Avant de vous demander si vous avez déjà violé quelqu’un (certaines questions existentielles sont difficiles à se poser), demandez-vous déjà si :
- Tu as déjà remarqué qu’un.e de tes partenaires était presqu’immobile, passif-ve, absent-e, bizarrement silencieux-se ?
- Tu as l’habitude de baiser bourré, enfin surtout avec des gens pas mal bourrés ?
- Pour toi, dire faiblement « non », c’est surtout qu’on a envie que l’autre insiste ?
- Est-ce que tu as déjà eu un.e partenaire qui se barre avant que tu te réveilles ? Est-ce que c’est arrivé plusieurs fois ?

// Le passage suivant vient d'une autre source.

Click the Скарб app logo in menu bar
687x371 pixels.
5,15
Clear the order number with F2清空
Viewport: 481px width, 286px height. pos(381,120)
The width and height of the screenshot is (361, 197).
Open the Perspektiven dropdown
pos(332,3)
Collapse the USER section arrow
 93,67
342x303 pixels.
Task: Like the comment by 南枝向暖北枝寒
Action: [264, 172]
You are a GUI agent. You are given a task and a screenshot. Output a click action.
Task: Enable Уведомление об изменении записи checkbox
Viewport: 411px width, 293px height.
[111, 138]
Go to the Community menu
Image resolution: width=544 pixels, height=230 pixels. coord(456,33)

- Est-ce qu’après une baise, t’as déjà un.e partenaire qui a subitement arrêté de te parler, n’as plus répondu à tes messages, a arrêté de te follow, t’évite ?
- Est-ce que tu as déjà couché avec quelqu’un mais tu sais pas qui c’est car ça s’est fait « comme ça » dans le noir, ivre, etc. ?
- Est-ce qu’un.e partenaire est déjà parti.e après un rapport matinal sans trop d’explications ?
- Est-ce que brusquement un gars a été nexté de ta bande de potes ?
- Est-ce que brusquement une ou plusieurs personnes sont parties de votre bande sans explication ?
- Est-ce qu’il y a un charro parmi vous ?
Voilà, tu gardes les réponses pour toi, ce qui est important c’est de se remettre en question et de ne plus reproduire des comportements inacceptables. Pas de te répandre en excuses privées ou publiques. Mais d’initier un changement chez toi et avec un peu de chance chez les personnes autour de toi.
Prends le temps de t’intéresser
Du reste, regardons les chiffres du chapitre violences sexuelles du bilan statistique insécurité et délinquance de 2020 qui fait état de 294 000 personnes majeures victimes de violences sexuelles (viols, tentatives de viol et attouchements sexuels cumulés) par an pour la période 2016-2018 :
- dans 83% des cas, la victime ne porte pas plainte ;
- dans 81% des cas, la victime est une femme ;
- dans 39% des cas, la victime a entre 18 ans et 29 ans ;
- dans 45% des cas, il s’agit de viol ou de tentative de viol (c’est-à-dire de pénétration – quel que-soit l’organe/l’objet pénétrant) ;
- dans 35% des cas, l’auteur appartient à la famille de la victime ;
- dans 28% des cas, l’auteur est le conjoint ou l’ex-conjoint.
Ce qui veut dire que les femmes ont plus de raisons d’avoir peur de leurs proches. Voilà qui n’est pas bon pour le moral des Français.es ! Mais prenons le chemin inverse, avançons à reculons et remettons en cause nos pratiques ; ouvrons le débat.
Par exemple, se réveiller avec une fellation, c’est un « fantasme » relativement commun. Un truc « normal » qui, de plus, est beaucoup véhiculé dans le porno (et même pas besoin d’aller dans le porno hard). Pourtant, combien de copines à vous se sont déjà réveillées avec les doigts d’un pote ou d’un presqu’inconnu dans la culotte ? Ou la langue ? On parle bien dans ce cas d’une personne connue. D’un « non évènement » aux yeux de la personne qui fait le geste, presque rien. Alors que ça peut durablement marquer, briser la confiance, se sentir sale, dégueu, violé.e, etc.
Et sur la simple motivation d’un gémissement nocturne ? D’une attitude « chaude » dans le sommeil ? De main vaguement baladeuse en plein sommeil paradoxal ? Allons donc, même si tu ne pensais pas « faire de mal », tu te doutes bien que cette pote qui te fait confiance pour dormir sera ravie de ne pas être agressée sexuellement ? Prends le temps de t’intéresser, demande à tes amies si elles ont déjà vécu ce genre de choses, comment elles se sont senties si elles veulent bien en parler.